Odds & Ends. Random thoughts. Flying in X-plane, airport files, regional dynamics.
On my mind a lot lately, the Custer Gateway scenery released last month, and the implications for a new, mid-western training region. That’s where this post is going, part of it, anyway, and in the next several ‘reviews’ we’ll keep our focus on the idea of training regions, and perhaps because we are finally getting our hands on some truly excellent airport scenery files – with these new offerings conducive to forming regional links.
We rounded out our Baltic Journey a few posts back with a look at ENBR Bergen, yet even as we were finishing up that post we had the unexpected pleasure of getting our hands on a new AeroSOFT file in Norway, ENSH Svolvær XP, which we reviewed last week as well. It’s been that kind of season, too, with lot’s of new commercial files coming out in an almost steady procession, yet one thing that crystallized in my thinking as I worked around the Baltic is what a perfect training region this is, and how perfectly the area ties is with existing airport scenery files in Europe generally, but Germany in particular.

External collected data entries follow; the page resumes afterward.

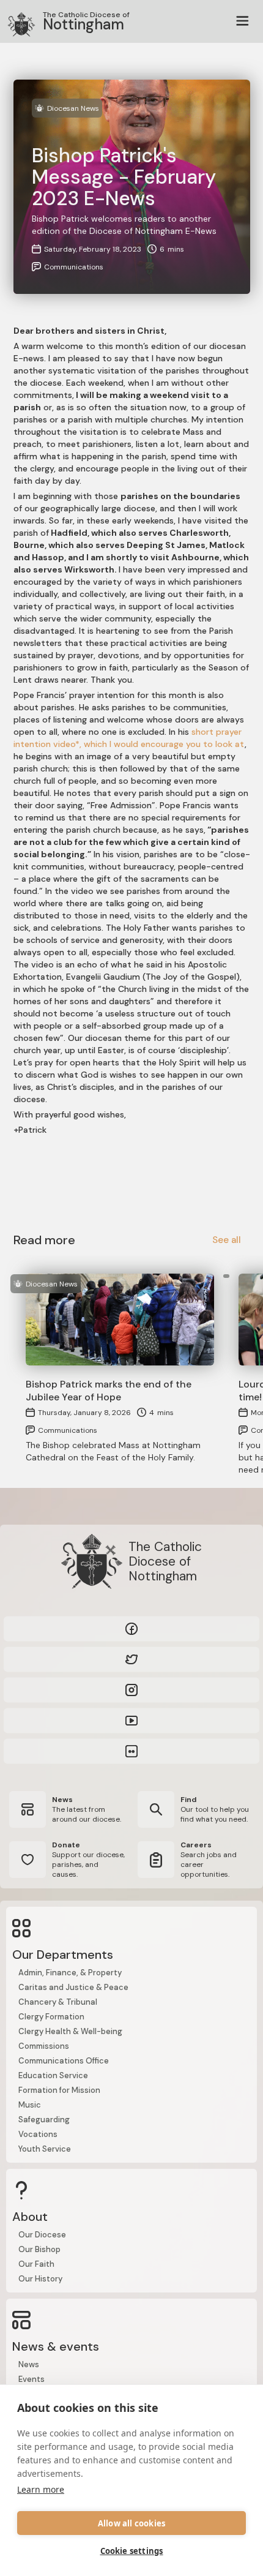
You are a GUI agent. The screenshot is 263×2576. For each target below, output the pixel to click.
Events (31, 2379)
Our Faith (36, 2264)
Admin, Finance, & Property (70, 1972)
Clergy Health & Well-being (70, 2031)
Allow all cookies (131, 2523)
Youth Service (44, 2149)
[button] (242, 21)
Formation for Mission (59, 2090)
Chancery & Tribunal (57, 2002)
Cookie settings (131, 2550)
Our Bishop (39, 2249)
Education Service (53, 2075)
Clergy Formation (51, 2016)
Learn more (40, 2489)
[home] (15, 21)
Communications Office (63, 2061)
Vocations (37, 2134)
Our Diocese (42, 2234)
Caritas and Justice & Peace (73, 1987)
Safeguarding (44, 2119)
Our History (40, 2279)
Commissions (43, 2046)
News (28, 2364)
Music (29, 2105)
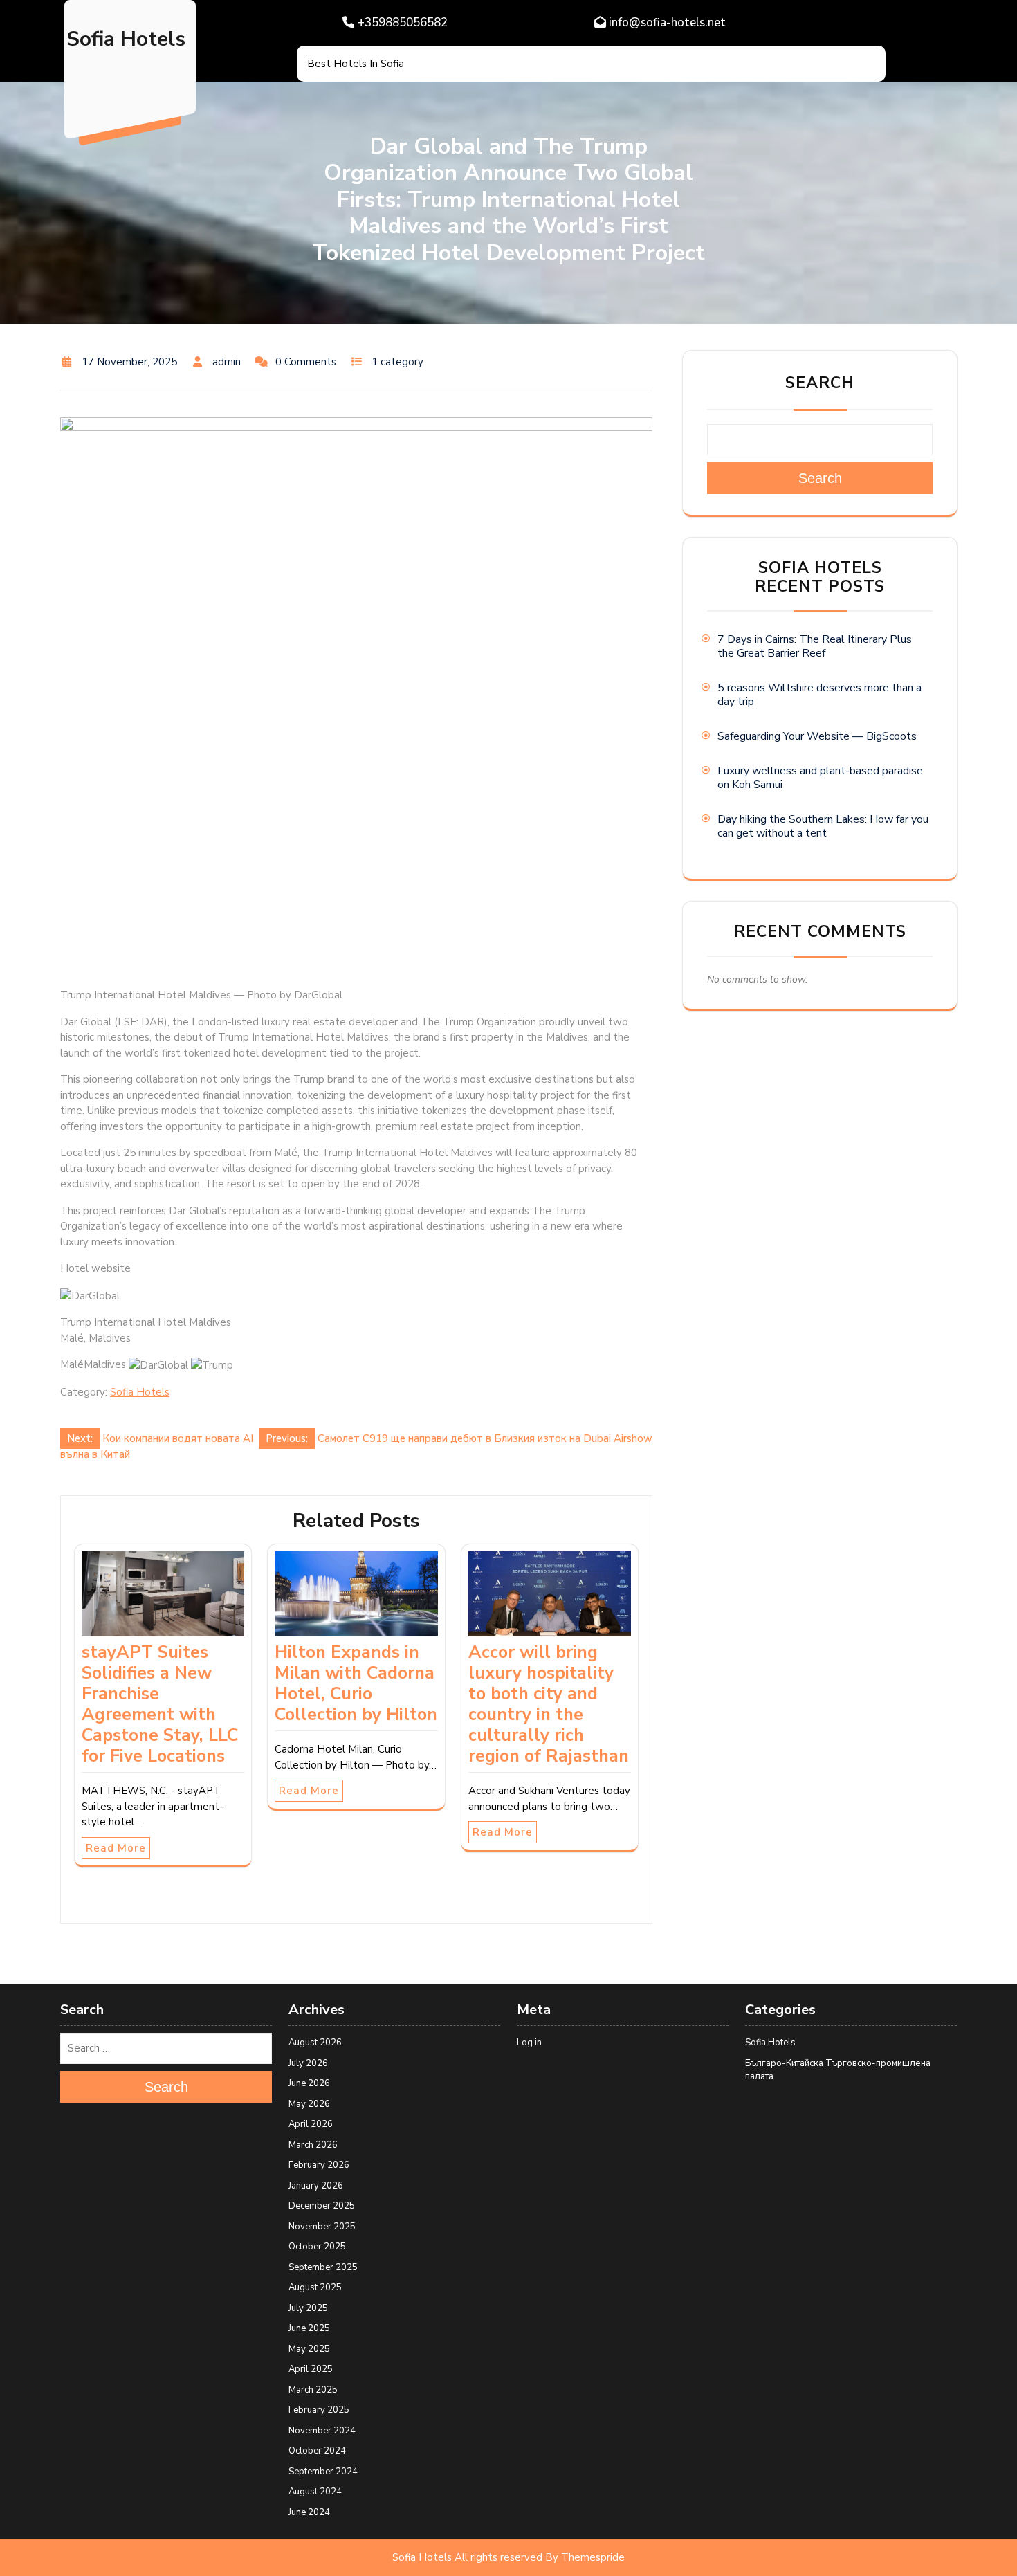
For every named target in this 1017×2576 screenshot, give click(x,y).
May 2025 (309, 2349)
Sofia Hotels (125, 39)
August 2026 (315, 2042)
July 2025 (308, 2308)
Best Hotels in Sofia (355, 64)
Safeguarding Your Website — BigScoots (817, 736)
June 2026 (309, 2083)
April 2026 (310, 2124)
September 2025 (323, 2267)
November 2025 (322, 2226)
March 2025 (313, 2390)
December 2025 (321, 2206)
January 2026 (315, 2186)
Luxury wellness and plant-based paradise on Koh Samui (820, 777)
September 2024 (323, 2471)
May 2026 (309, 2104)
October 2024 (317, 2451)
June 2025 (309, 2328)
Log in (529, 2042)
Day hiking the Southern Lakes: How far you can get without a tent (822, 826)
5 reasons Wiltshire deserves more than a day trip (819, 694)
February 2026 (318, 2165)
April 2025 (310, 2369)
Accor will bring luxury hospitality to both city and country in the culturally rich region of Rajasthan (548, 1704)
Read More (116, 1848)
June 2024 (309, 2512)
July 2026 (308, 2063)
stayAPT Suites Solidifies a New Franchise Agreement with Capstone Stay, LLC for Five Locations (160, 1704)
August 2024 (315, 2491)
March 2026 (313, 2145)
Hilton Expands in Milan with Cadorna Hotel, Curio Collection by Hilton (356, 1683)
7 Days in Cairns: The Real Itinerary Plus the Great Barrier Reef (814, 646)
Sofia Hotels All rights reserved (467, 2557)
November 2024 (322, 2430)
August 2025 (315, 2287)
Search (819, 383)
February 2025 (318, 2410)
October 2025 (317, 2246)
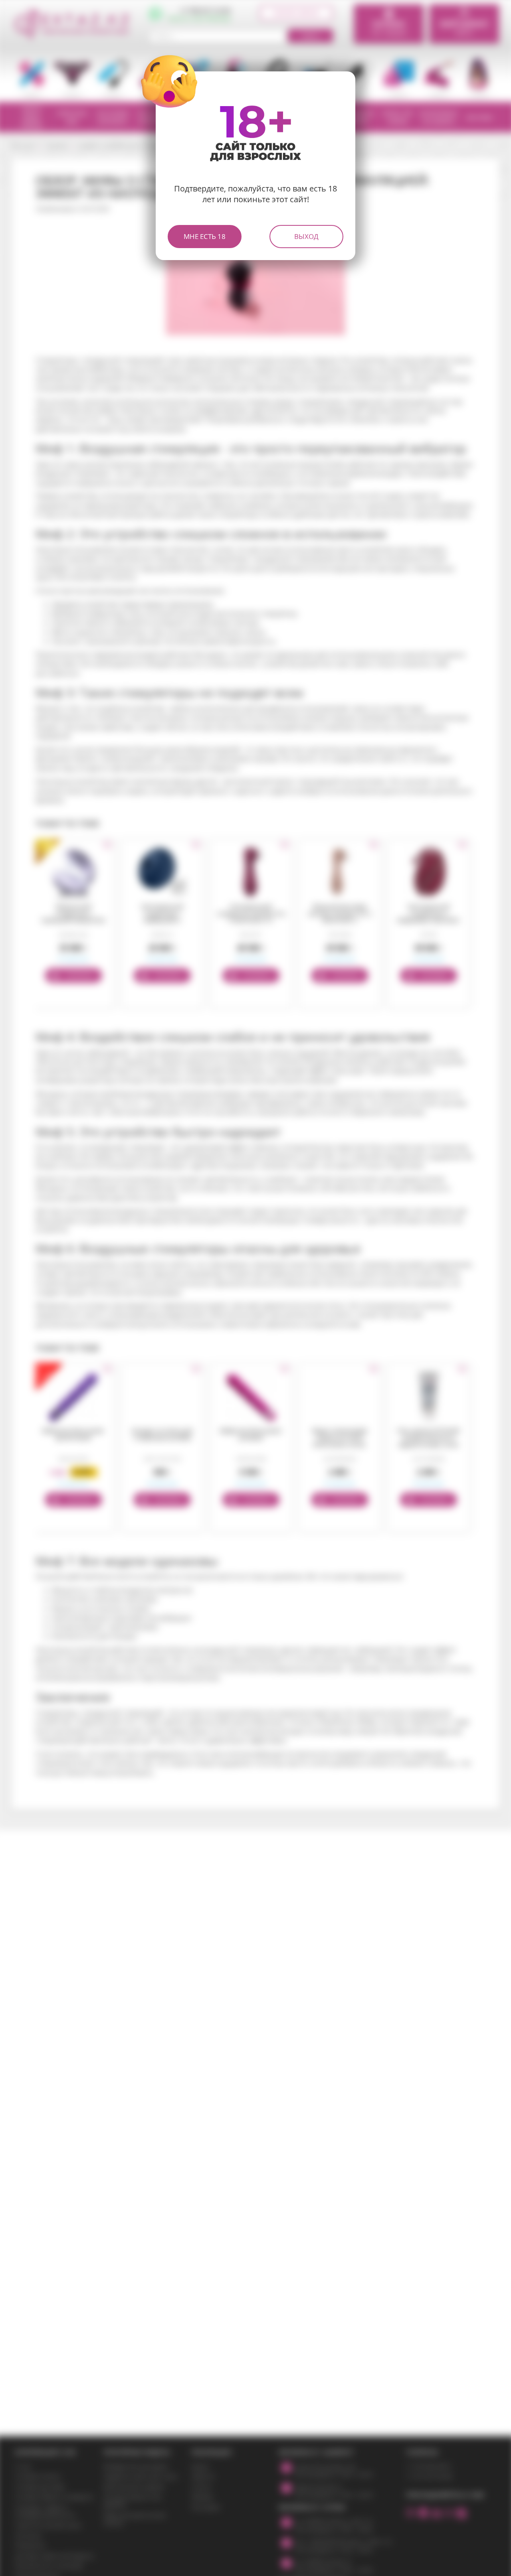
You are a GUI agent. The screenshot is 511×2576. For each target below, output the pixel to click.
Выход (306, 236)
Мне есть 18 (205, 236)
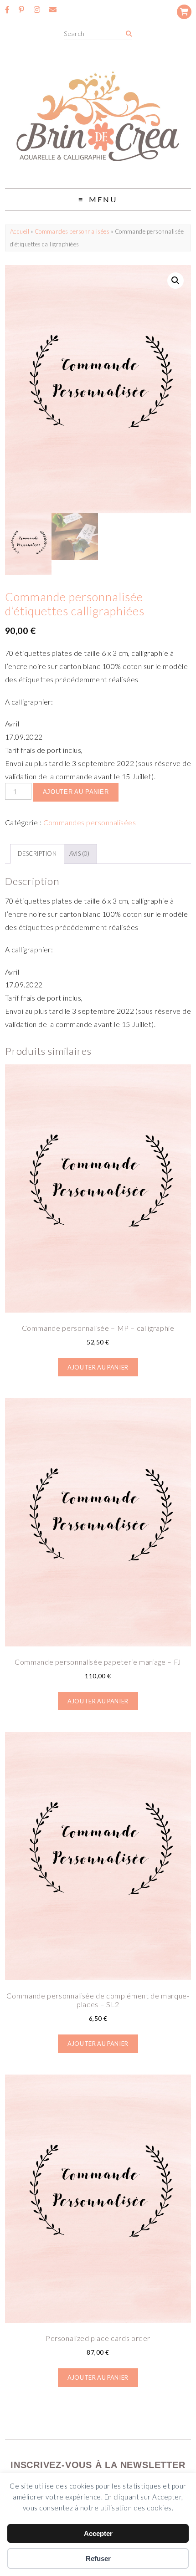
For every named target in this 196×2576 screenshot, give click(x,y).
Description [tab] (37, 853)
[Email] (53, 9)
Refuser (98, 2558)
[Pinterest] (21, 9)
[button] (175, 280)
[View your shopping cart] (184, 12)
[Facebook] (7, 9)
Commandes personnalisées (72, 231)
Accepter (98, 2533)
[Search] (128, 34)
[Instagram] (37, 9)
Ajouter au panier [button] (98, 1367)
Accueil (19, 231)
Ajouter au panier (76, 791)
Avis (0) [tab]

Using the Leading Edge Saab 340A, I’ve flown from EHAM to EDDL, then onto EDDP, then Warsaw, Riga, and Tallinn. Looking over the X-Flight.SU freeware files last week for Moscow, I stumbled across two files that team have on hand that fits in nicely with our new Latvian and Estonian files, namely an interesting UMKK Kaliningrad and a decent EFHK Helsinki, and we’ll look at a few images from those airports today. What we still lack in XP, to truly complete this region, are Copenhagen and Stockholm, but who knows? Maybe someone is working away on those right now…
Anyway, from Tallinn to Helsinki is a rugged fifty-mile flight (that’s sarcasm, too; sorry), and from Helsinki, you can fly on up to a truly excellent little freeware file at EFVA, again, perfect in the 340A, and from there on to Oslo and Bergen. From Bergen, the hop back to EHAM is a long, dull, over-water hop, but you end up with about two days of really interesting flying under your belt. Do this circle in the CRJ-200 and you could spend one long day…but what’s the rush?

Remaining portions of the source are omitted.